▸ **Problem to solve**
Pictures must not appear in the copy. Set down exactly the line with "Task: Select Получить" and each line after it through the end of the data below.
· · · ·
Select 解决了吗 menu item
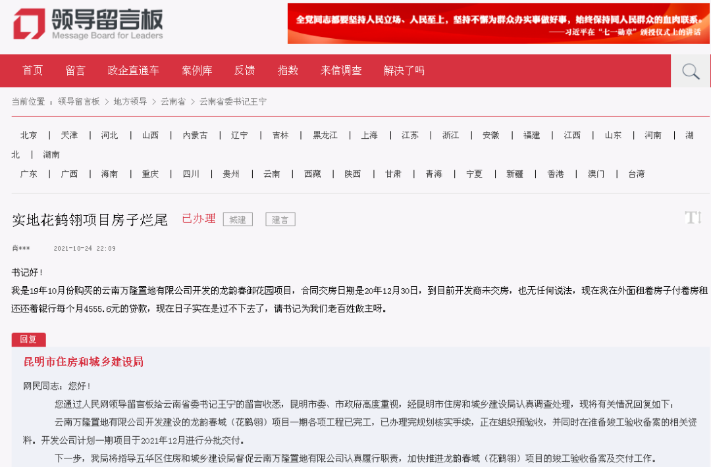The width and height of the screenshot is (711, 467). [404, 70]
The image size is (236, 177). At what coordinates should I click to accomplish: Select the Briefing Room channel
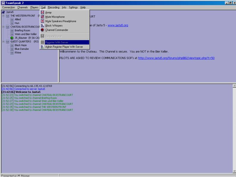click(21, 30)
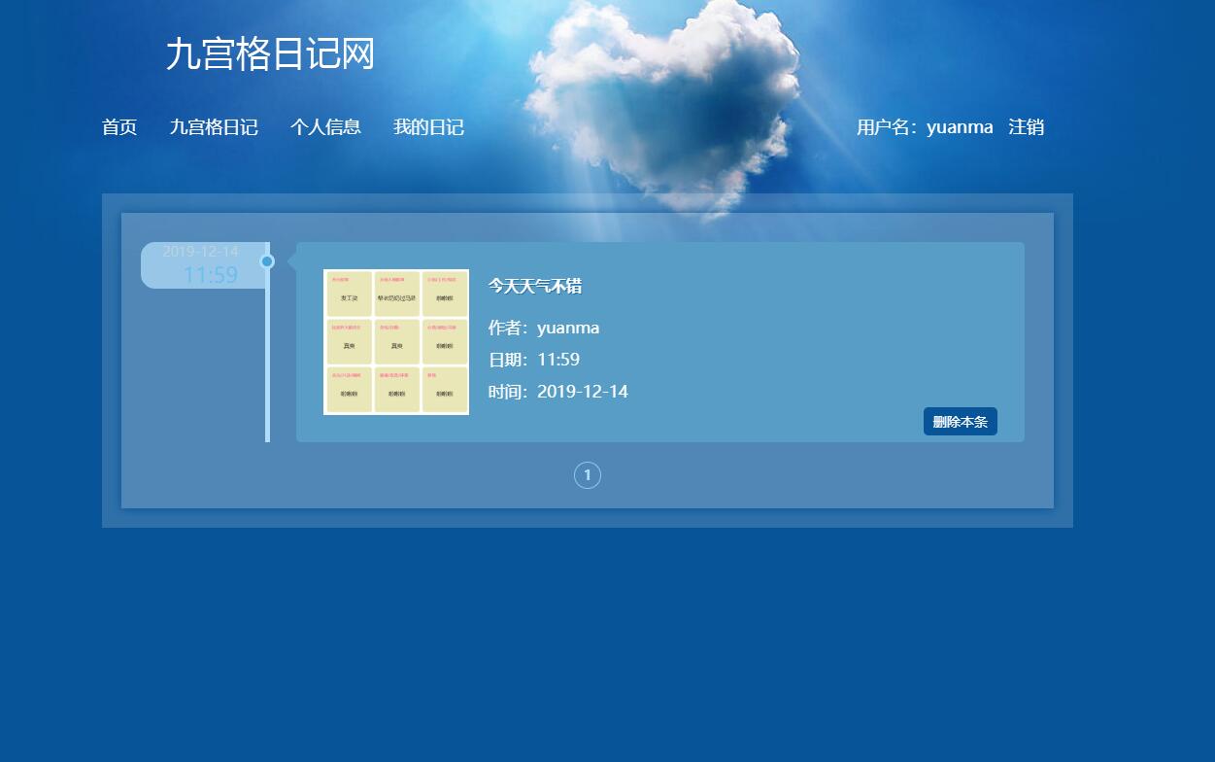Click the bottom-right 嘛嘛哒 grid cell
Viewport: 1215px width, 762px height.
pos(445,389)
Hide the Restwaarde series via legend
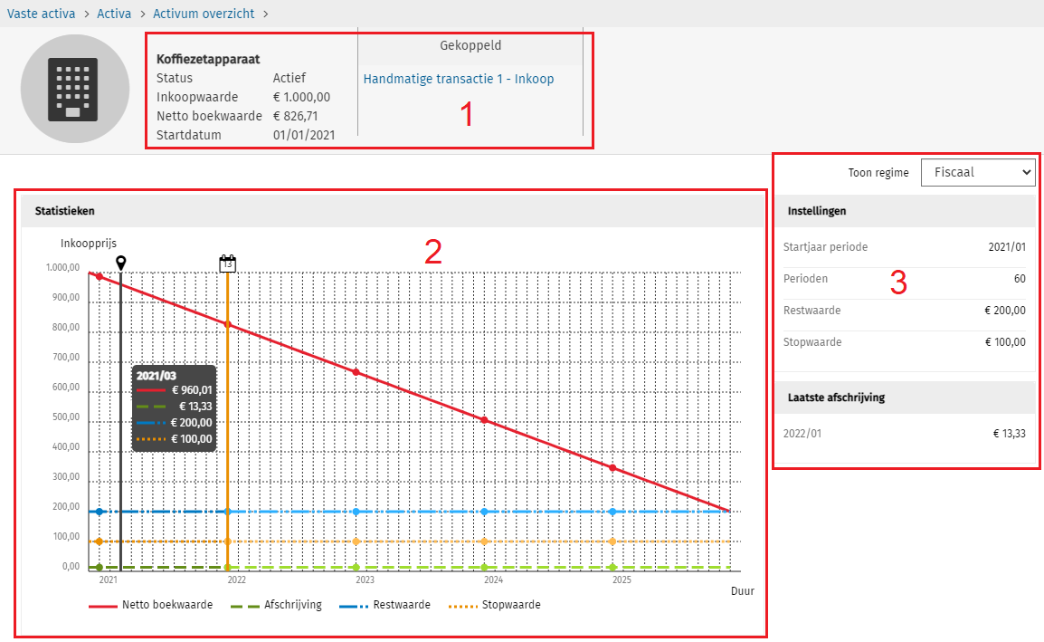This screenshot has width=1044, height=642. (384, 605)
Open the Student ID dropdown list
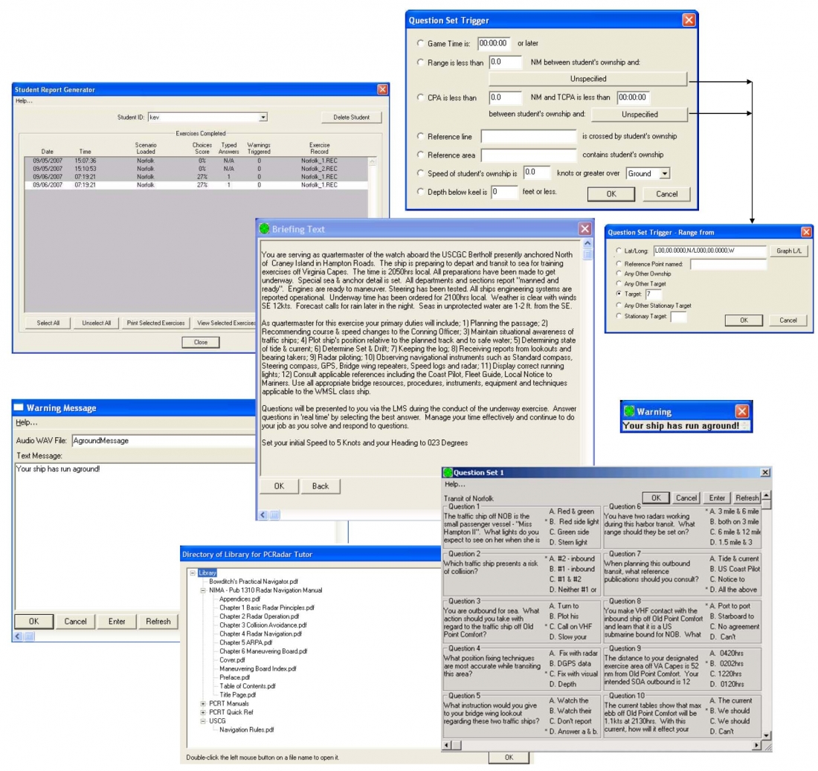This screenshot has height=771, width=818. coord(263,117)
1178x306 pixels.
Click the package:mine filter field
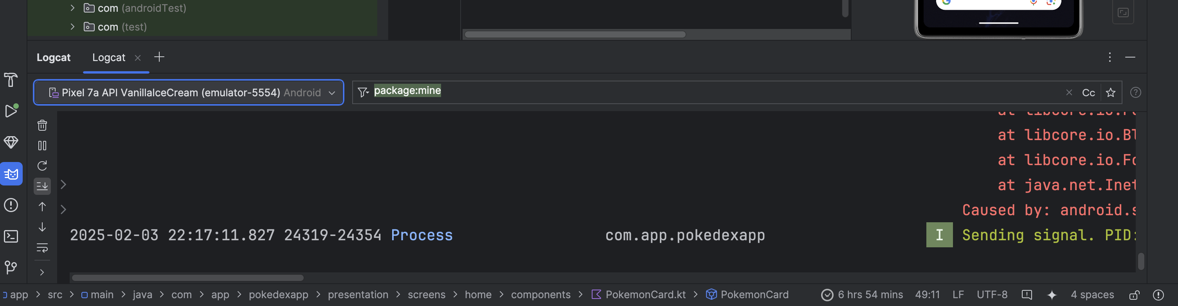pyautogui.click(x=686, y=91)
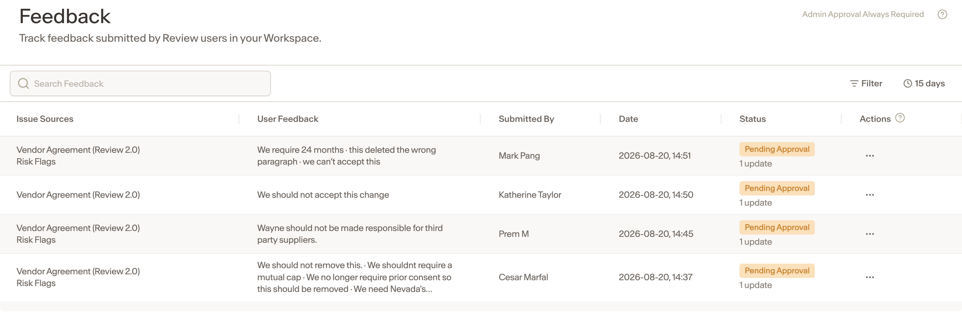Open '1 update' under Katherine Taylor's status

(x=755, y=203)

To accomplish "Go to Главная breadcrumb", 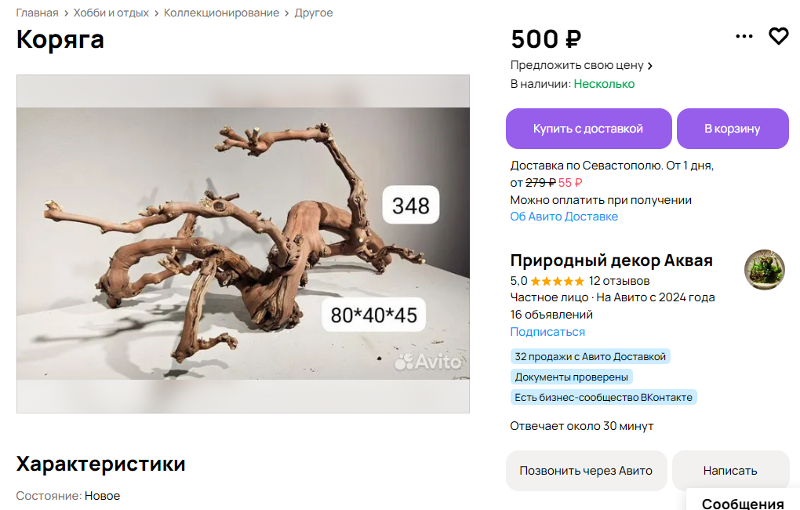I will 37,13.
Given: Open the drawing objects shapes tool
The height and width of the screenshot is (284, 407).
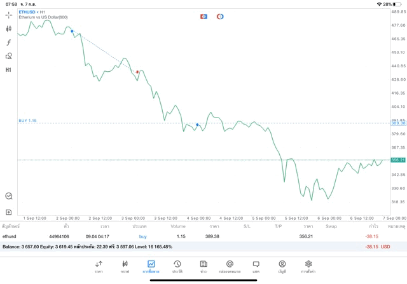Looking at the screenshot, I should coord(8,56).
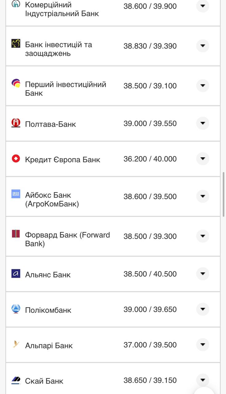Click the Айбокс Банк IBOX logo

[16, 194]
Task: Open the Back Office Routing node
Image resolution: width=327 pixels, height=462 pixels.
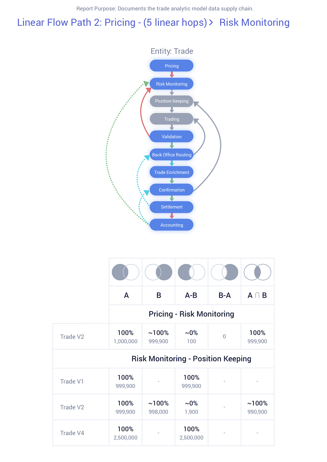Action: pos(172,154)
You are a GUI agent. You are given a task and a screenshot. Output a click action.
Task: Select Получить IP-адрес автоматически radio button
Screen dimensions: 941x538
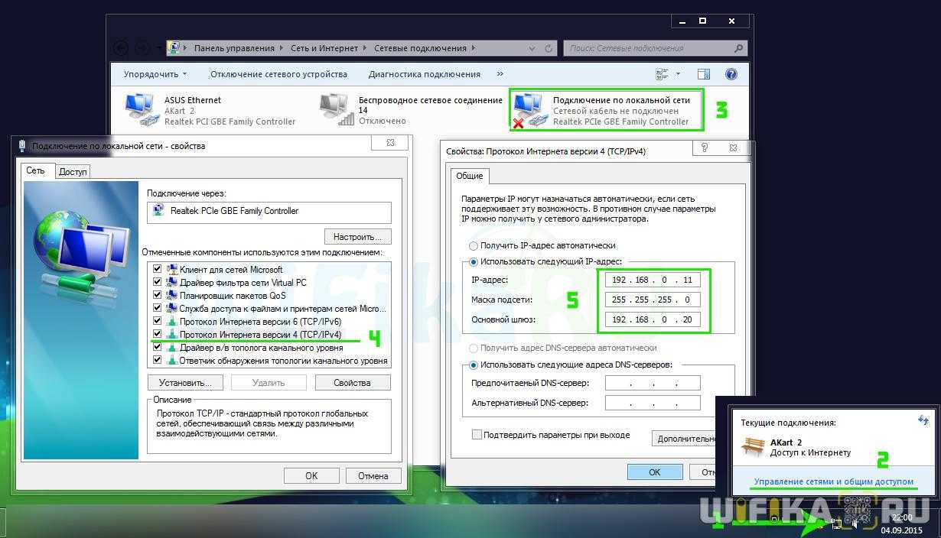click(x=474, y=246)
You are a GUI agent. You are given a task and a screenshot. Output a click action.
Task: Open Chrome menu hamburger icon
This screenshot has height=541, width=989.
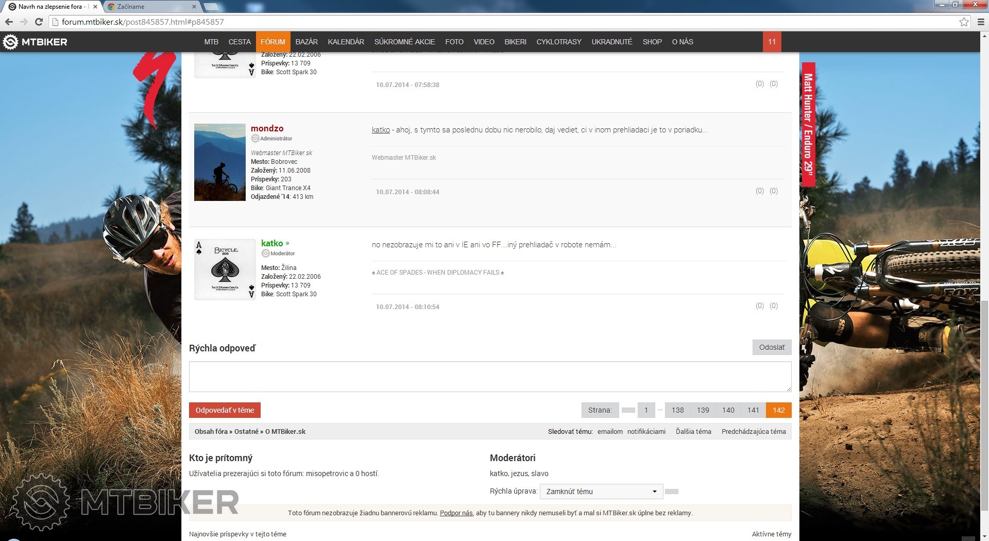tap(981, 22)
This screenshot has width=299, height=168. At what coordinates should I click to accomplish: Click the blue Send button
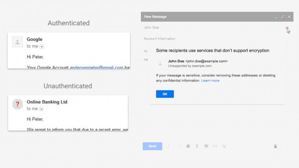pos(152,146)
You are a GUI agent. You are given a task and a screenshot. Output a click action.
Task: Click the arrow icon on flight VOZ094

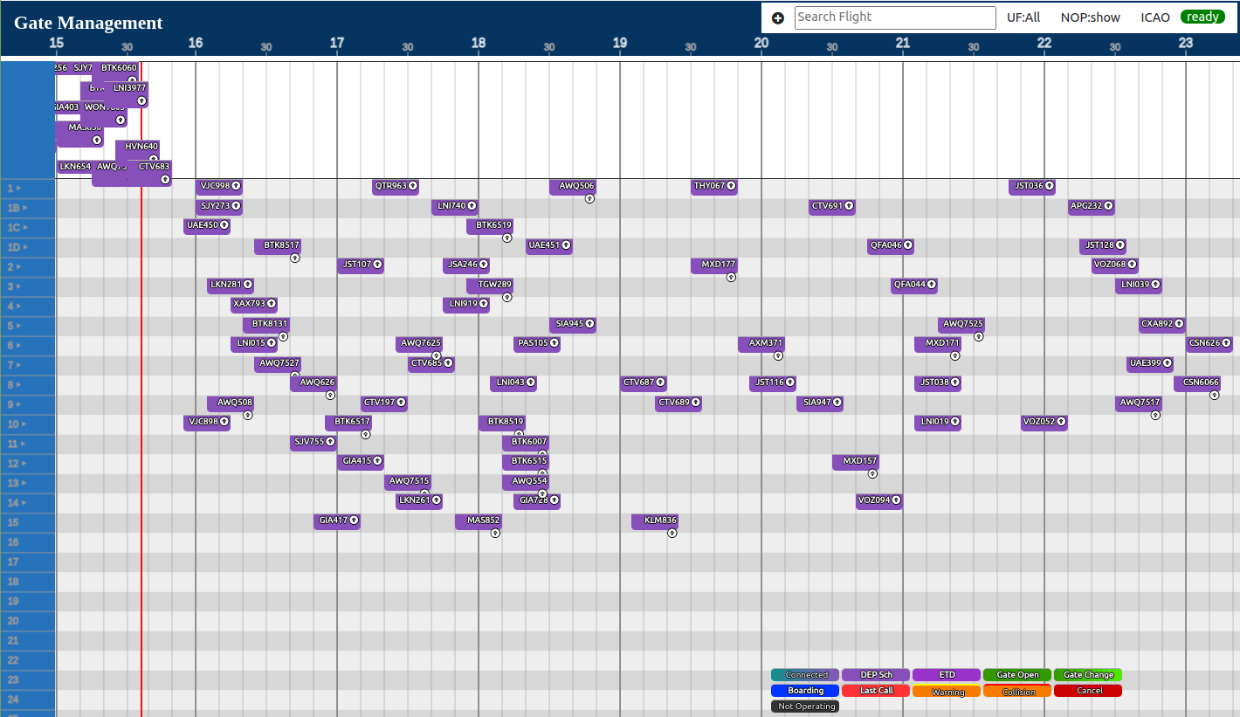(896, 500)
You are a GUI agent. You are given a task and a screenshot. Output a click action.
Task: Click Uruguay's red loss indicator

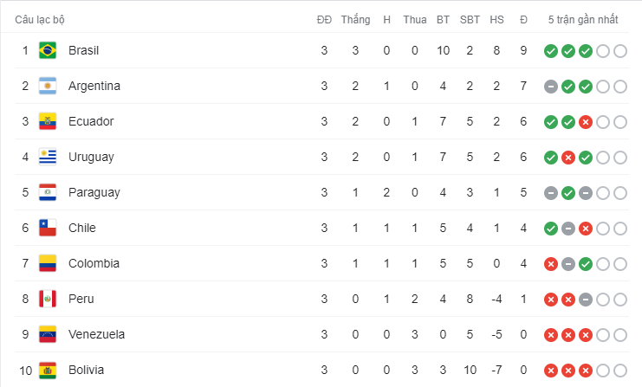click(x=568, y=158)
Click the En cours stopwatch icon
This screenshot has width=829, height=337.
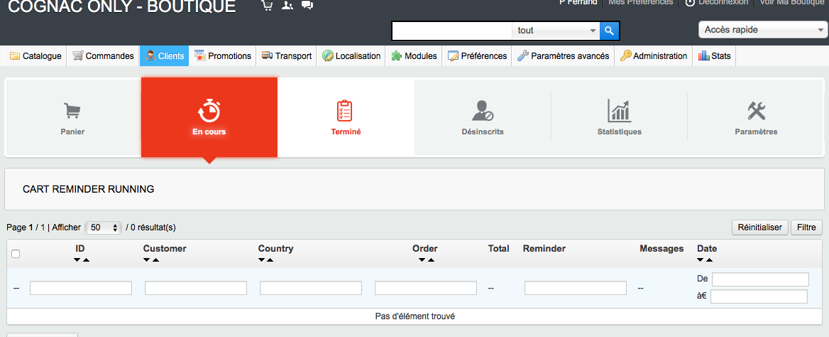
· · · ·
▸ **Response box**
Task: Select Получить IP-адрес автоматически radio button
Screen dimensions: 941x538
click(x=474, y=246)
You are a GUI agent. You are given a task and a screenshot. Output a click action.
Task: Open Chrome menu hamburger icon
This screenshot has height=541, width=989.
tap(981, 22)
This screenshot has width=299, height=168. At what coordinates should I click to accomplish: Click the blue Send button
pos(152,146)
You are a GUI agent. You are given a task and a screenshot. Output a click action.
Task: Click the arrow icon on flight VOZ094

(896, 500)
You are a GUI agent. You are given a task and a screenshot. Output a click action.
Task: Click Uruguay's red loss indicator

click(x=568, y=158)
Click the En cours stopwatch icon
This screenshot has width=829, height=337.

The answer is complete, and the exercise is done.